Over the past few years, atmospheric methane concentrations have spiked, confusing and alarming climate scientists. According to the National Oceanic and Atmospheric Administration, measurements from 2021 are poised to show the largest increase since scientists began measuring the gas consistently. (It takes several months to catch up to the data.) Is it a blip or a sustained increase caused by certain sources of emissions? Or perhaps something else has changed in the gas mixture in the atmosphere, so that the methane is less destroyed than before? “I don’t know” is the honest answer, says Rob Jackson, a climate scientist who studies methane at Stanford University. “The increase in concentration is scary. And if they continue, this is terrible news.”

Illustration: NOAA

What is clear is that the world’s top priority needs to be cutting methane emissions, added Jackson. Sometimes it’s as simple as turning a screw in a leaky pipe valve or plugging into a defunct gas well. But there are limits to that defined strategy. With CO2, starting a so-called “supergeneration” is as simple as scanning the horizon for the chimneys of a coal-fired power plant. But comparable sources of methane emissions are often more sporadic – pipe leaks here, landfills there – a game of fishing for environmental watchdogs constrained by limited oversight. regime. The accountability is also complex: The methane emissions of a particular herd cannot be measured consistently as CO2 spewed by a highway full of cars.
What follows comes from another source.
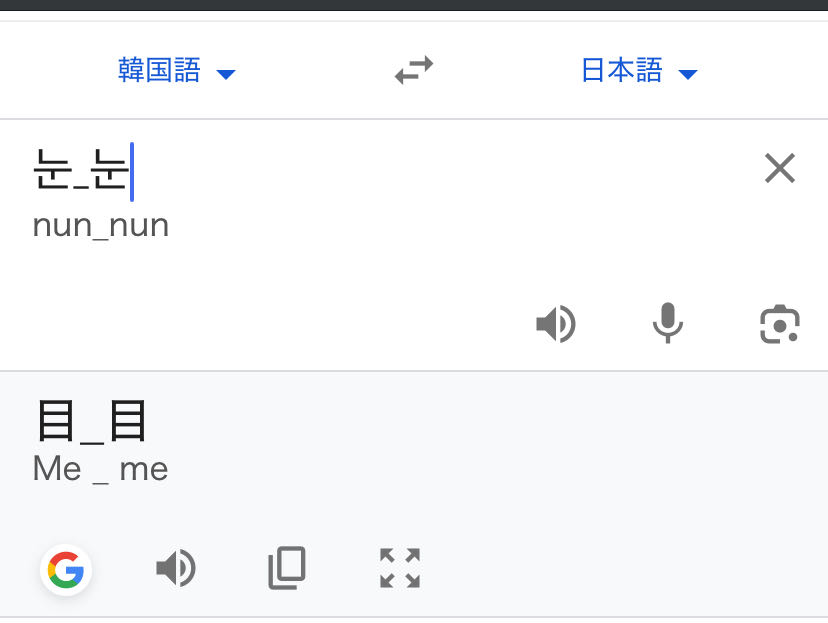
Task: Show the translation in full screen
Action: click(400, 569)
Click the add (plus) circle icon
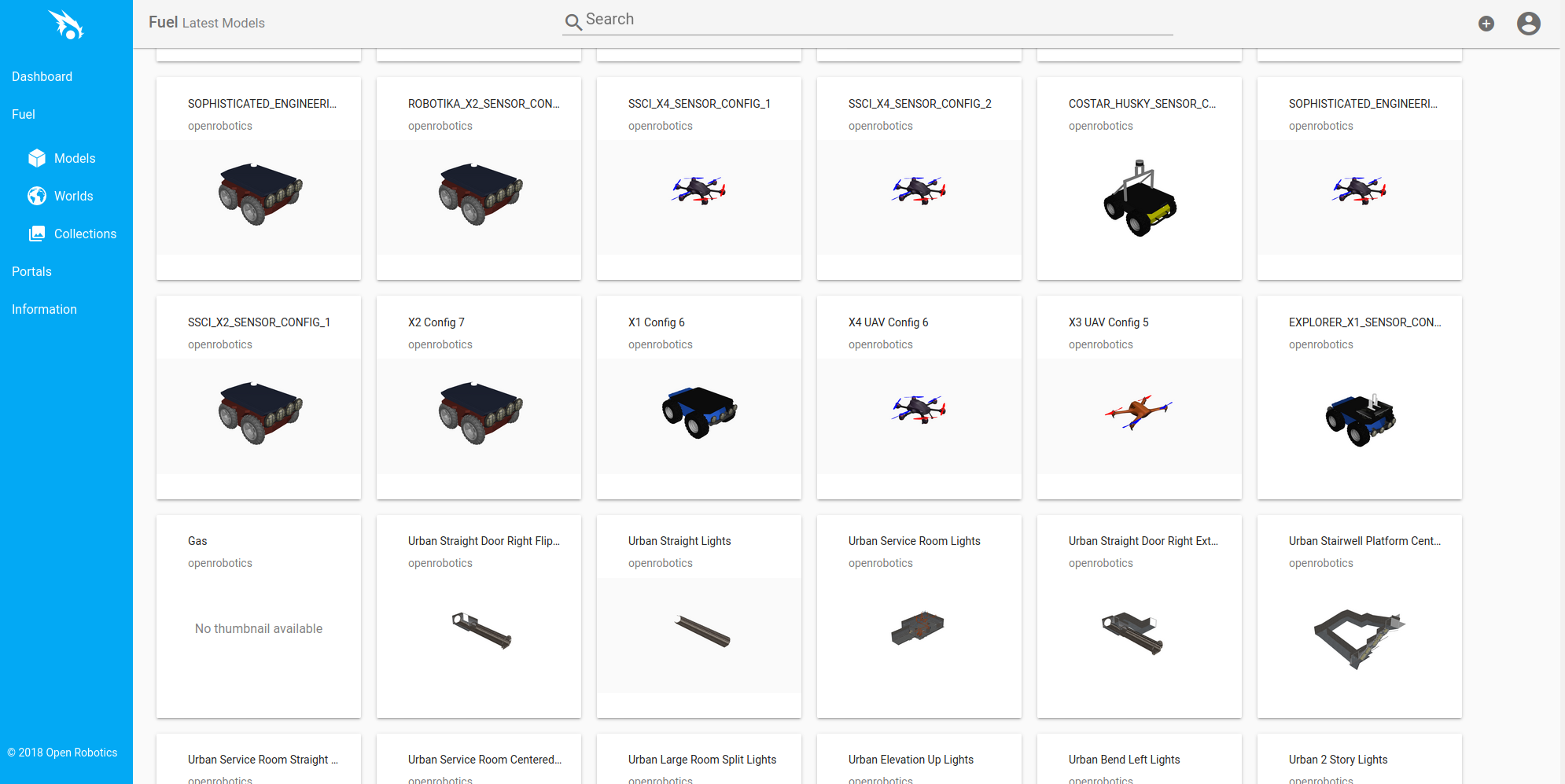1565x784 pixels. click(x=1486, y=24)
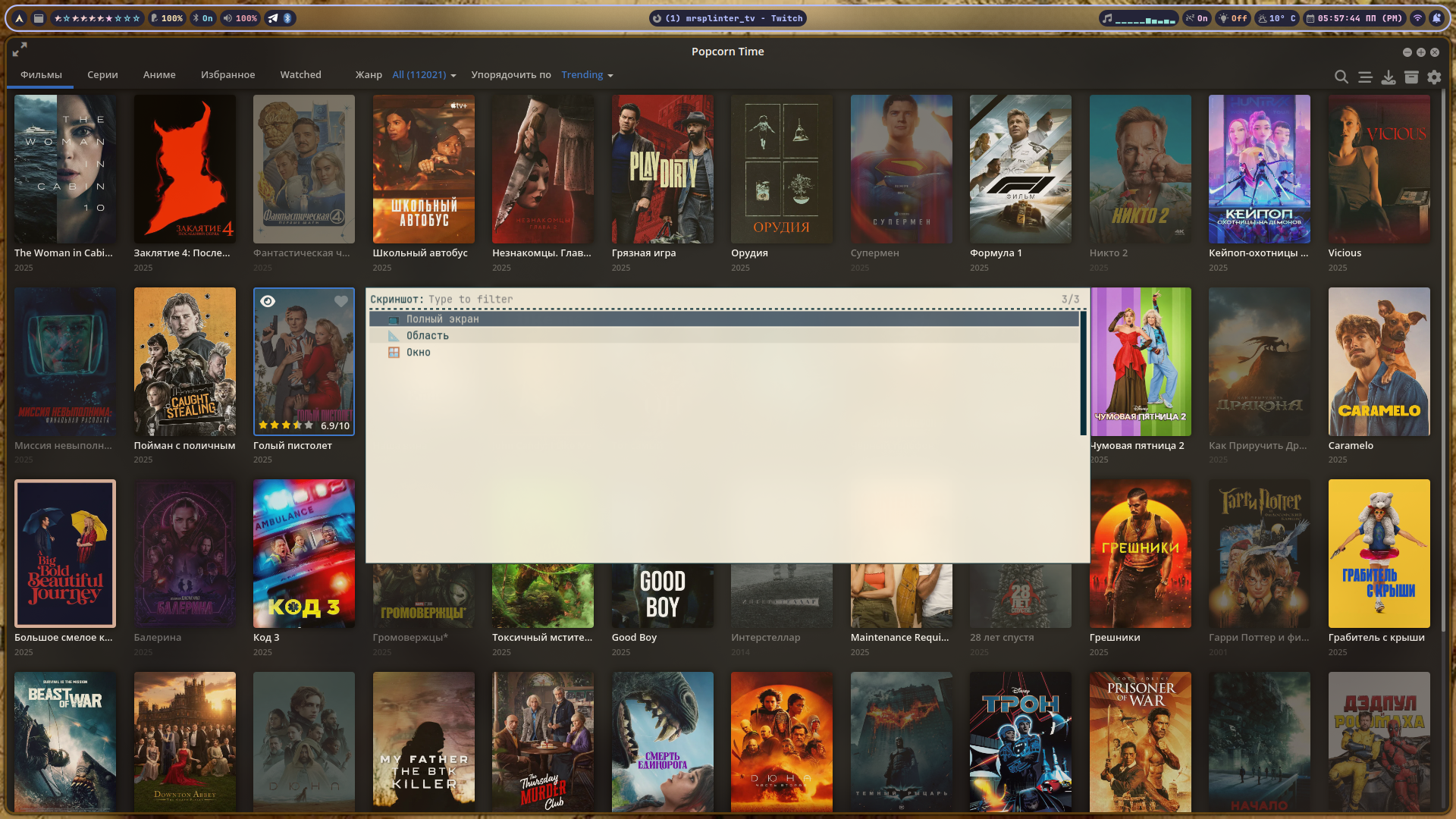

Natural emissions, estimated to be around 40% of methane emissions, are even more complex, and they are likely to accelerate as the world warms, in part by triggering gas-emitting microbes. living in permenent ice or beneath sea ice. “The problem with natural emissions is that there’s not much we can do about them,” says Jackson. “It’s hard to estimate Chesapeake Bay’s emissions, or worse, to measure what would happen if the Arctic began to melt. It’s to get the genie out of the bottle, and can’t get it back.”

So perhaps, Jackson and other scientists suggest, it’s time to think about remove methane from the atmosphere, in addition to cutting new emissions. That’s an idea that’s much more advanced for carbon dioxide — and perhaps with good reason, for CO2 is the leading cause of warming and humanity will live with CO today2 emissions for thousands of years. But with methane, proponents say there’s a good reason for quick action — a chance to return to pre-industrial levels within decades, thanks to its short lifespan. Jackson and other scientists have argued that The heating effect of methane is chronically underestimated, because current climate policies emphasize long-term temperature targets that go beyond the lifetime of the methane molecule. The value of reducing methane levels spikes when you factor in the benefits of preventing warming The current.